Please provide benchmark results, e.g. EuroEval or Eurolinuga. Perplexity doesn't tell much.

TildeSIA

Tilde org 1 day ago

We are working on it as of now.
We currently have issues with the LLM Evaluation harness, as the results we get from using it do not match those we get from a plain HuggingFace reimplementation of the same tests.

JJitsev

about 24 hours ago

Using lm-eval-harness or lighteval by HF allows for standardized evaluation that comes close to an industry standard and is battle tested. Plain HuggingFace reimplementation (whatever might be meant with that) will not allow proper comparison, as it will be prone to errors that were eradicated through many years of testing for both mentioned frameworks.

TBergmanis

about 18 hours ago

•

edited about 18 hours ago

Using lm-eval-harness or lighteval by HF allows for standardized evaluation that comes close to an industry standard and is battle tested.
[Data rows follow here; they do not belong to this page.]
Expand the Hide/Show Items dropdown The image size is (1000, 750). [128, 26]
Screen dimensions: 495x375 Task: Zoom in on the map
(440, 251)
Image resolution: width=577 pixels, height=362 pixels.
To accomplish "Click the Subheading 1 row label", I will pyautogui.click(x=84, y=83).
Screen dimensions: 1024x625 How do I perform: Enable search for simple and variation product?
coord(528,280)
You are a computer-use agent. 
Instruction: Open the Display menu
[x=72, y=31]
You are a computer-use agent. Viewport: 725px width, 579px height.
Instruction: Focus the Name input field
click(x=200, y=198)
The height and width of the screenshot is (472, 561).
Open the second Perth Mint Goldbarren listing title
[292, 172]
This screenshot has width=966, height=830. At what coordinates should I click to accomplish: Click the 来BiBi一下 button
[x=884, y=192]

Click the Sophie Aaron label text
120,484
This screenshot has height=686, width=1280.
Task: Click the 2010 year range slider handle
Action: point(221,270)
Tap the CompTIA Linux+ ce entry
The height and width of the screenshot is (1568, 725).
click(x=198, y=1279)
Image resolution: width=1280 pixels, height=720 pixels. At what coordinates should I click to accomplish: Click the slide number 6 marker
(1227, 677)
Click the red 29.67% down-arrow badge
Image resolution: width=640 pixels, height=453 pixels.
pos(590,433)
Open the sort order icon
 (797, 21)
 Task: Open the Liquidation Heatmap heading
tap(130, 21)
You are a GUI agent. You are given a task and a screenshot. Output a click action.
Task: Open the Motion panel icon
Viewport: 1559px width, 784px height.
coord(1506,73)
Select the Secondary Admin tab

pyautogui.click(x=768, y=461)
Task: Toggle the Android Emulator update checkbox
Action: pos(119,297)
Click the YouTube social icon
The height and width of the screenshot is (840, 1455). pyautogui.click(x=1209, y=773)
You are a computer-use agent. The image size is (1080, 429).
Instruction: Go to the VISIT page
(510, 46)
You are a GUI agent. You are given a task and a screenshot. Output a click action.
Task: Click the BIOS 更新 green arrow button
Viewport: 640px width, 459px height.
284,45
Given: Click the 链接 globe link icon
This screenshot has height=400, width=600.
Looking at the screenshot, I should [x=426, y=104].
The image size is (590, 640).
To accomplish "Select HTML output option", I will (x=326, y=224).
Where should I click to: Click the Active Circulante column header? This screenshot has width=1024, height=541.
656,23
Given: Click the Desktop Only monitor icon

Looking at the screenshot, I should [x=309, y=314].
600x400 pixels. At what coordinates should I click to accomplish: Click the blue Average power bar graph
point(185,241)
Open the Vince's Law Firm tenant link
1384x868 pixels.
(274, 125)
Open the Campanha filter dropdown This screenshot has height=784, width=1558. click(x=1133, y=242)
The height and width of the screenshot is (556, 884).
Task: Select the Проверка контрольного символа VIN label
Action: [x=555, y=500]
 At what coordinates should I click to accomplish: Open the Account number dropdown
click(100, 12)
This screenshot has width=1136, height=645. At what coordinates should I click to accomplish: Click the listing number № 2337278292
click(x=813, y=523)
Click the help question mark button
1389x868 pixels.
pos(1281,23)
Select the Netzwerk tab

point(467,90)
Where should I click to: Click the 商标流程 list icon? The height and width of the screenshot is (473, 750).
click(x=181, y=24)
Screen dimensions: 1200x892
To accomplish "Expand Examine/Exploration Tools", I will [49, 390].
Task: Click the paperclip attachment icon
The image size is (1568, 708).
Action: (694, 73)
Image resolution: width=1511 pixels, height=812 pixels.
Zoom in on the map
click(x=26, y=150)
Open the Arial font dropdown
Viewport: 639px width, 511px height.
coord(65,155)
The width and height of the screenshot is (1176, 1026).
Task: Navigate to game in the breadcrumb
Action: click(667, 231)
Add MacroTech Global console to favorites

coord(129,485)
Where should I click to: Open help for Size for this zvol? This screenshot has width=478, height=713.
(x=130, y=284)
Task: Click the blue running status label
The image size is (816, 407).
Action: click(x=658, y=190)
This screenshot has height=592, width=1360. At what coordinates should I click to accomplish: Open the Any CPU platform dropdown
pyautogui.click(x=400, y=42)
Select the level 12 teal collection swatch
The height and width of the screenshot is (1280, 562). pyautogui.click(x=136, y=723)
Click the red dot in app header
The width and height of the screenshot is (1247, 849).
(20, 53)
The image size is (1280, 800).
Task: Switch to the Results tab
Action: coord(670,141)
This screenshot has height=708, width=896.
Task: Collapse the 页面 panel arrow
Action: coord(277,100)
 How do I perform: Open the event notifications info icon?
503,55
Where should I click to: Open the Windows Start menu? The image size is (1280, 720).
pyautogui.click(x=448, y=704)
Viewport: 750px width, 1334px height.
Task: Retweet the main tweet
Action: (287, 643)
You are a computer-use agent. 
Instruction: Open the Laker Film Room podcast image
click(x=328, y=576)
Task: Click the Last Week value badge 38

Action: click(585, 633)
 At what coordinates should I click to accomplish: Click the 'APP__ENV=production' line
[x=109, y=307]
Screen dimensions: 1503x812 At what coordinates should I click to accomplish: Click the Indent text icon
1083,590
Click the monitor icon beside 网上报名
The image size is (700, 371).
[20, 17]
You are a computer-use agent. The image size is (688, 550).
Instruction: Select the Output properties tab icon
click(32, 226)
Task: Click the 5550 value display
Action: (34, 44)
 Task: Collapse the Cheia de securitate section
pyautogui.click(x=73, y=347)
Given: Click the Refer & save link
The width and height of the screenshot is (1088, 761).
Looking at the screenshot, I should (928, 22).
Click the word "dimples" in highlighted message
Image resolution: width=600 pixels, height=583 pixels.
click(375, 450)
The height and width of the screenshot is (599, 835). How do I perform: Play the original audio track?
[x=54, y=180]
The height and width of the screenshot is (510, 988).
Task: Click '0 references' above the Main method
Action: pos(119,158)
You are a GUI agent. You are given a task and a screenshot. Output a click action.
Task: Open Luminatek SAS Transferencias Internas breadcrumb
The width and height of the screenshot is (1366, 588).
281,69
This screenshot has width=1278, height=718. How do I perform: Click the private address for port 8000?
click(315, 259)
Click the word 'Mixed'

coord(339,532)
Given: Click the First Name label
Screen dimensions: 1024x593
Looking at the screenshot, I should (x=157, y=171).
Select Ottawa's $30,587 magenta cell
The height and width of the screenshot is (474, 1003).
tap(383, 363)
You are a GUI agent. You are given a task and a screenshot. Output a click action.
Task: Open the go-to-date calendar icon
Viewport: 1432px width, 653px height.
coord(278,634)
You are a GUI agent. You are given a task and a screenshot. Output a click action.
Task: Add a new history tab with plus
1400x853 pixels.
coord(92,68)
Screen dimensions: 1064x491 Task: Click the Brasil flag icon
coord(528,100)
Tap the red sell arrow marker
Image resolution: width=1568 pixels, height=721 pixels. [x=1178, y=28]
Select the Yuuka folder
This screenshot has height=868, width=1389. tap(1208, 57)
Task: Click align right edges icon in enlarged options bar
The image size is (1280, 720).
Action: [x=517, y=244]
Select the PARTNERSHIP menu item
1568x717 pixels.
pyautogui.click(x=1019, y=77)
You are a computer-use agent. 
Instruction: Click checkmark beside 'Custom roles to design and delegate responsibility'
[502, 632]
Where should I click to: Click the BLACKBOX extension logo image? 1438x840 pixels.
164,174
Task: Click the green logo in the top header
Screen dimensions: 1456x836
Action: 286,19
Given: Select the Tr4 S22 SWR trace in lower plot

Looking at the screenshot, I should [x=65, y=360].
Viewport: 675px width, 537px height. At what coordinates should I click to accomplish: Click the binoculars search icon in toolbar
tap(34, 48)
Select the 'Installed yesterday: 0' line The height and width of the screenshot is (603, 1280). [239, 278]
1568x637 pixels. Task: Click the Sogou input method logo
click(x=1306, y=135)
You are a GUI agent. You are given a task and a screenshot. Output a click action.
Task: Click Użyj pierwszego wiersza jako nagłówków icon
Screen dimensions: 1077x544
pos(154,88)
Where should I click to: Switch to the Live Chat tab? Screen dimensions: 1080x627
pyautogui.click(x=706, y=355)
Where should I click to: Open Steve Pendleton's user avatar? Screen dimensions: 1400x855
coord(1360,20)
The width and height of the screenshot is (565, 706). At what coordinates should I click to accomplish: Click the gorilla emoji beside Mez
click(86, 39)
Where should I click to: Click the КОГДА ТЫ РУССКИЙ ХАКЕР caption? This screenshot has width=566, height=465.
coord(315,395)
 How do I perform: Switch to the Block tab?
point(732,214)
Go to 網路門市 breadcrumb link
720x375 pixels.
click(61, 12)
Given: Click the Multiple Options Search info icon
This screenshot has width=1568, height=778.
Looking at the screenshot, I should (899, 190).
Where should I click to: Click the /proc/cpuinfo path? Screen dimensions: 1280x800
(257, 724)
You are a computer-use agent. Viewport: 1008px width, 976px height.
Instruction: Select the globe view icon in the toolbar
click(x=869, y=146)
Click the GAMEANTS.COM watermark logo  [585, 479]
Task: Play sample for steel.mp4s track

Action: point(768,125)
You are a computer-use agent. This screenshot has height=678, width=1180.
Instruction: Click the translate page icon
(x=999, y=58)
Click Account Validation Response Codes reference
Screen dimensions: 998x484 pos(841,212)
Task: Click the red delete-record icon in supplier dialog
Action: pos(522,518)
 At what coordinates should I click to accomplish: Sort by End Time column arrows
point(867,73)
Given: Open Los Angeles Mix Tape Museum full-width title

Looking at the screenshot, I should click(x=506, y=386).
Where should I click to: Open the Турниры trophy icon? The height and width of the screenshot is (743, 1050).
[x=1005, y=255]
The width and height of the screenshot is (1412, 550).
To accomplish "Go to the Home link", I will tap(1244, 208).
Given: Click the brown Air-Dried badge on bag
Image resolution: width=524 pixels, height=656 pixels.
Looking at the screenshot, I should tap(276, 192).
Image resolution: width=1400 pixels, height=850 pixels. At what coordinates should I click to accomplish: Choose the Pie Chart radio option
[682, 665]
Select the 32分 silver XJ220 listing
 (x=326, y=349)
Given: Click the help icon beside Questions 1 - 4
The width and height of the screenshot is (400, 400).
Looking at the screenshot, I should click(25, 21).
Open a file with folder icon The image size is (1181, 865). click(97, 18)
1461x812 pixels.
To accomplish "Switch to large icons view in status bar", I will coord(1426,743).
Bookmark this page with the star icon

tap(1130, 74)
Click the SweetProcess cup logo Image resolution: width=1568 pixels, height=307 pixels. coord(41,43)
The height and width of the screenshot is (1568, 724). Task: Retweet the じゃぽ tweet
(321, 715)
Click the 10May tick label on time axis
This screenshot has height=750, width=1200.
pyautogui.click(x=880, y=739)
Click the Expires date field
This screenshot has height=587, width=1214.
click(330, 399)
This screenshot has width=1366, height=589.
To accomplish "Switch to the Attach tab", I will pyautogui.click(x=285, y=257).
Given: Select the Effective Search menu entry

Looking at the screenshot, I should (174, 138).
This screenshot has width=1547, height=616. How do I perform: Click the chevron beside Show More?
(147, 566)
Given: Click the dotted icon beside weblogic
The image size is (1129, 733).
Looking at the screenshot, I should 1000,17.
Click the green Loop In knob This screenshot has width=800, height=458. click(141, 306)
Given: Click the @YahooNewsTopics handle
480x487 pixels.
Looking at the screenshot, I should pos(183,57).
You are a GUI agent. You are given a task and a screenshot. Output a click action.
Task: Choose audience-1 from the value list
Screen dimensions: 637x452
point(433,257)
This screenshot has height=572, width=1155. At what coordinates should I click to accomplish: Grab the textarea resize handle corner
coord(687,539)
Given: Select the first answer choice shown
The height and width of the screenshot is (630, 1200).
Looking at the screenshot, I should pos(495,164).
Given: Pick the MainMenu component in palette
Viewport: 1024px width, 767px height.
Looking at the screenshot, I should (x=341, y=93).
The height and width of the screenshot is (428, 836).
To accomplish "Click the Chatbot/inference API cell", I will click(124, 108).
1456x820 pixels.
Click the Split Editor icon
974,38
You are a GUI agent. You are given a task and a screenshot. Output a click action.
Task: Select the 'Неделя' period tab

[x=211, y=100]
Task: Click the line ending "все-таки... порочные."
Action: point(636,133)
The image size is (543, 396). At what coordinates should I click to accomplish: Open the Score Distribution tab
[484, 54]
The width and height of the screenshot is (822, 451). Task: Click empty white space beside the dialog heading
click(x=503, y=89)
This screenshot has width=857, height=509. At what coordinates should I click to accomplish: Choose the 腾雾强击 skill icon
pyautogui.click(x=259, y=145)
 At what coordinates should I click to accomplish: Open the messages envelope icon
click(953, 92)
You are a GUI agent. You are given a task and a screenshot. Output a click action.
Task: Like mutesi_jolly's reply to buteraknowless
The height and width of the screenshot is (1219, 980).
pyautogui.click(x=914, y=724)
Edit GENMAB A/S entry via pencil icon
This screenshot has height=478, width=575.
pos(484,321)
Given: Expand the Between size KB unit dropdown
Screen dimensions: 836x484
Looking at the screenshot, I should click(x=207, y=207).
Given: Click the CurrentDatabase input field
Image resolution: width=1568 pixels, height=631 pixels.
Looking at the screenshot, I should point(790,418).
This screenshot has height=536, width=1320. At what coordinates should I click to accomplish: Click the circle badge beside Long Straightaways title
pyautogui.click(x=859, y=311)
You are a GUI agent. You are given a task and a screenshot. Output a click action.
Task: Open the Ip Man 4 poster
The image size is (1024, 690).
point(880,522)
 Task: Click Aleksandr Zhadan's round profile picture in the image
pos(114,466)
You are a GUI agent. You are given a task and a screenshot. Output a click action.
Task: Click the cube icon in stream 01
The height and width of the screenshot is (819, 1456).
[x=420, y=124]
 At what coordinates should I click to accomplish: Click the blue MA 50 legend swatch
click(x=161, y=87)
Plain HuggingFace reimplementation (whatever might be meant with that) will not allow proper comparison, as it will be prone to errors that were eradicated through many years of testing for both mentioned frameworks.

This is the reason why we are waiting for results from lm-eval-harness instead of publishing what we got with HF. The problem was with how the tokeniser is loaded in lm-eval-harness.